La explicación está en el peso de los impuestos indirectos, como el IVA, que impactan más en los hogares de menores recursos. En cambio, los impuestos directos sobre la renta y el patrimonio tienen un peso menor en la estructura tributaria argentina.
En ese contexto, Bienes Personales aparece como uno de los pocos tributos que grava directamente el patrimonio de las personas. Sin embargo, las medidas del Gobierno redujeron los montos y las alícuotas que pagan los sectores con mayor riqueza.
Los cambios en Bienes Personales
La Ley 27.743, sancionada en julio de 2024, elevó el mínimo no imponible de $27,4 millones (correspondiente a 2023) a $384,7 millones para el período fiscal 2025. También estableció una exención para la vivienda única de hasta $1.346,5 millones y redujo progresivamente las alícuotas: la tasa máxima pasó de 1,75% a un esquema que llegará a una tasa única de 0,25% en 2027.
A eso se sumó el Régimen Especial de Ingreso del Impuesto sobre los Bienes Personales (REIBP), que permitió adelantar el pago de cinco períodos a una tasa de 0,45%, con estabilidad fiscal hasta 2038.
Además, desde el 1° de abril de este año dejaron de aplicarse alícuotas del 20% para objetos suntuarios como joyas, relojes, pieles y alfombras; del 18% para autos y motores de gama media y alta de más de $103 millones; y del 20% para embarcaciones de recreo o deportivas y aeronaves.
Para Fundar, la modificación de Bienes Personales representó una oportunidad perdida para avanzar hacia un sistema tributario más progresivo. En lugar de aumentar el peso de los impuestos sobre los patrimonios más altos, la reforma redujo la carga sobre uno de esos instrumentos.
El costo también es federal
La reducción de Bienes Personales no solo afectó las cuentas nacionales: también golpeó a las provincias, porque una parte de lo recaudado se distribuye por coparticipación. Según el informe al que accedió este medio, el 59% de la pérdida de recursos generada por la caída del impuesto es absorbida por los Estados provinciales.
Los especialistas del IAG plantearon: “Con los recursos de bienes personales que el gobierno de Milei decidió resignar, se podía garantizar el adecuado funcionamiento de las universidades públicas”.
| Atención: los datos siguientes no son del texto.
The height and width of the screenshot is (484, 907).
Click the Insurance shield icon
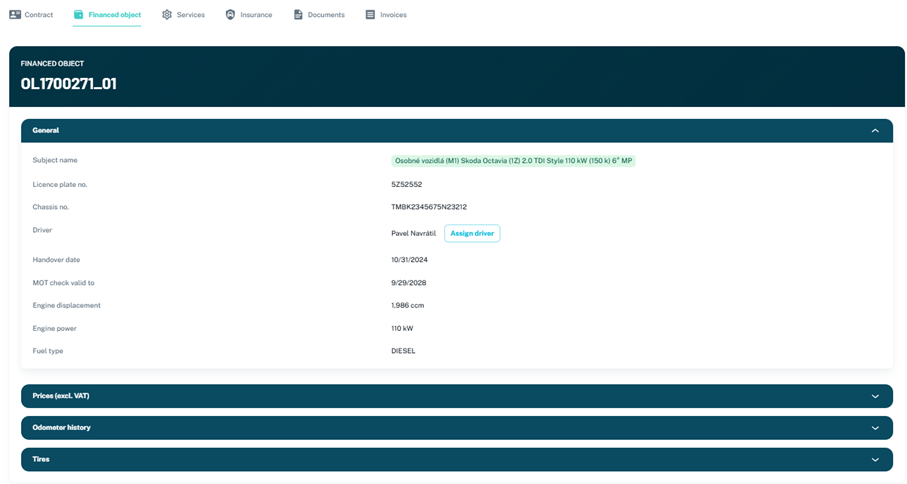(x=230, y=15)
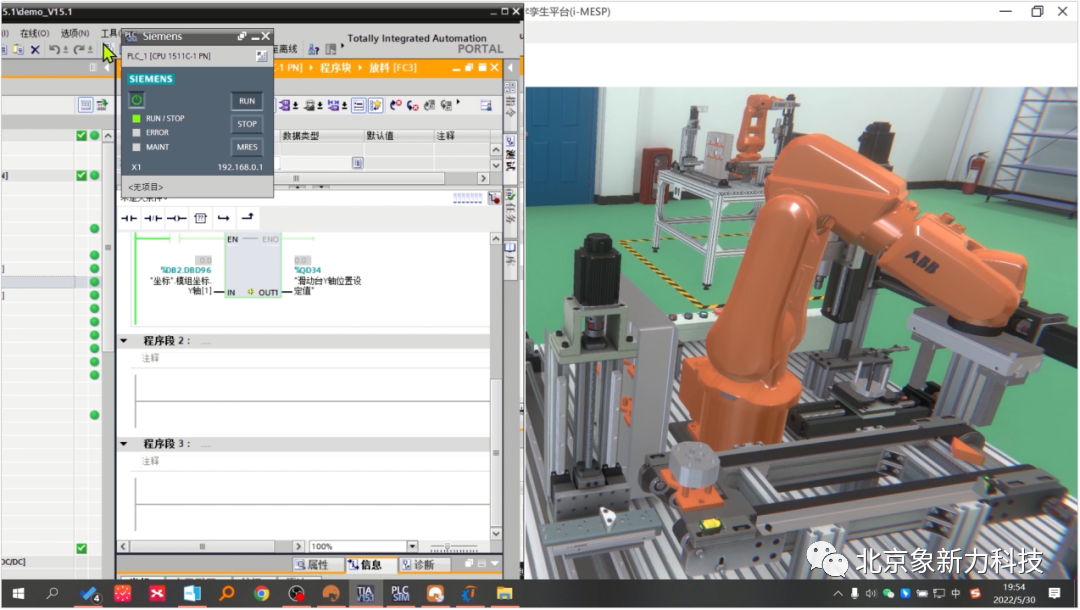
Task: Insert a normally open contact
Action: pos(129,218)
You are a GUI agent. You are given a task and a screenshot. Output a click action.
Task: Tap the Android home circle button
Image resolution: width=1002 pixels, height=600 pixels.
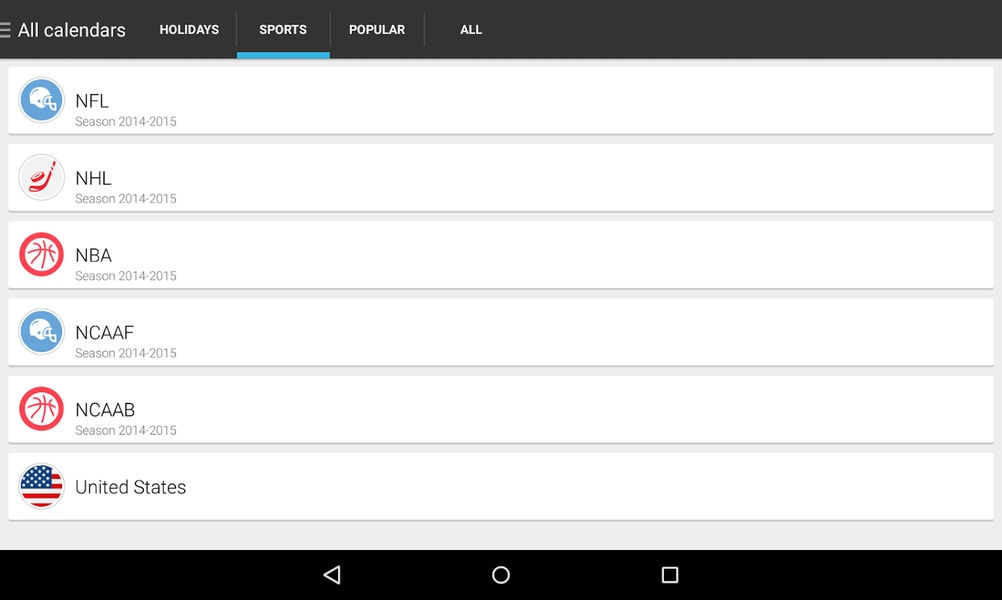501,575
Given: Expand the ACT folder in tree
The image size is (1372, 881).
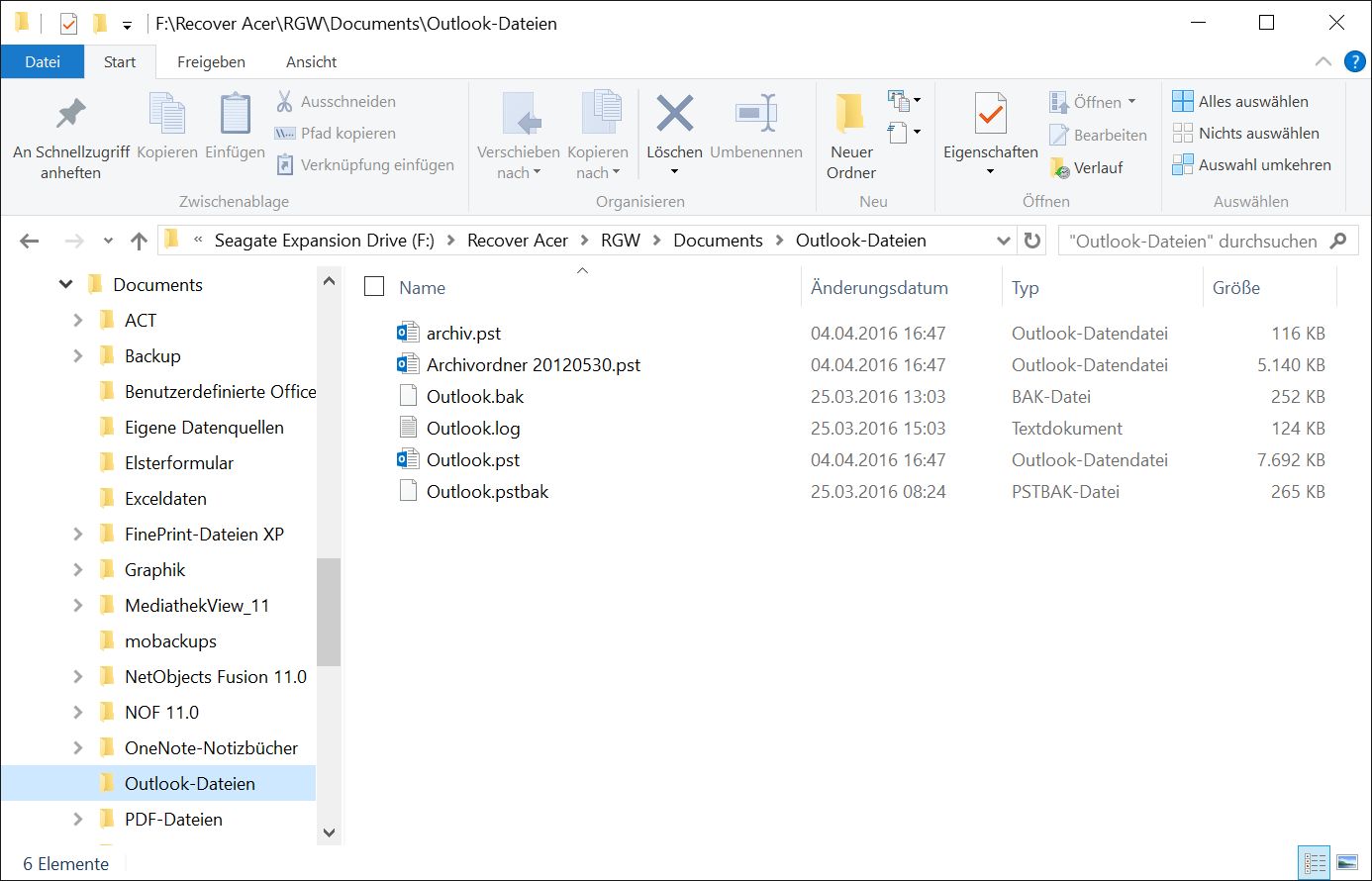Looking at the screenshot, I should (78, 320).
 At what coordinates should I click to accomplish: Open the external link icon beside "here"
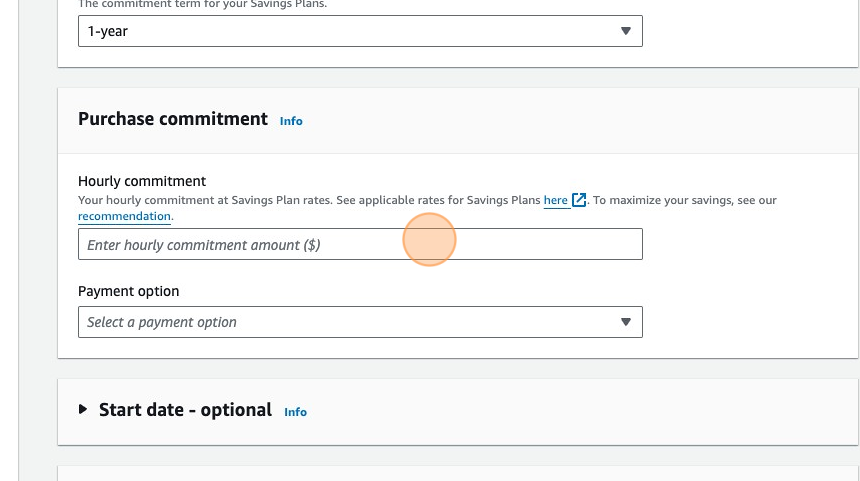point(579,201)
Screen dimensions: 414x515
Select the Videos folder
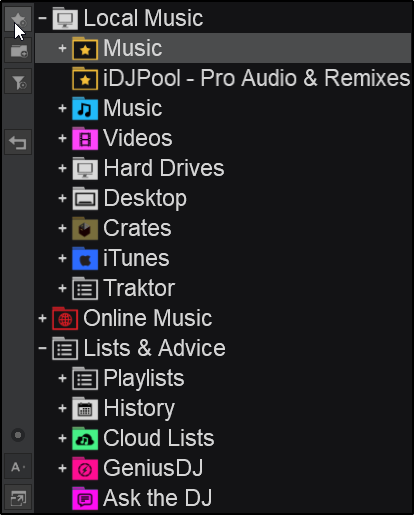pyautogui.click(x=138, y=138)

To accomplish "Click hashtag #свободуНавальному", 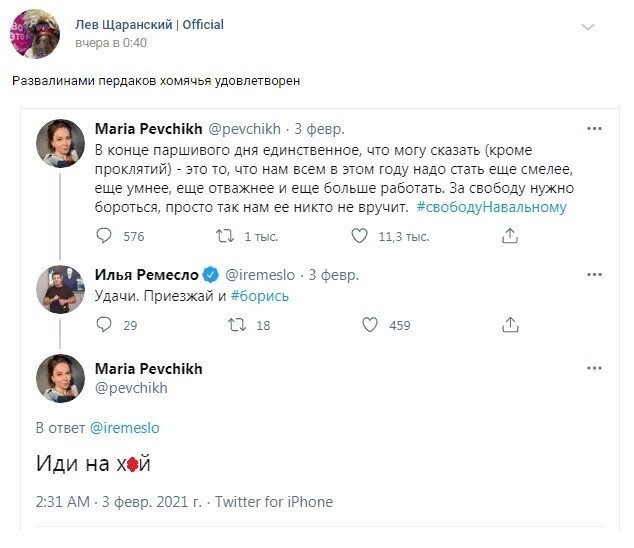I will click(492, 207).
En definitiva, la discusión no es solo cuánto recauda el Estado, sino quién sostiene esa recaudación y quién queda aliviado cuando los impuestos se reducen. En la Argentina de Milei, los datos vuelven a marcar una diferencia de clase: el peso de los impuestos continúa concentrándose sobre quienes tienen menos capacidad económica, mientras se achicó el aporte de los mayores patrimonios del país.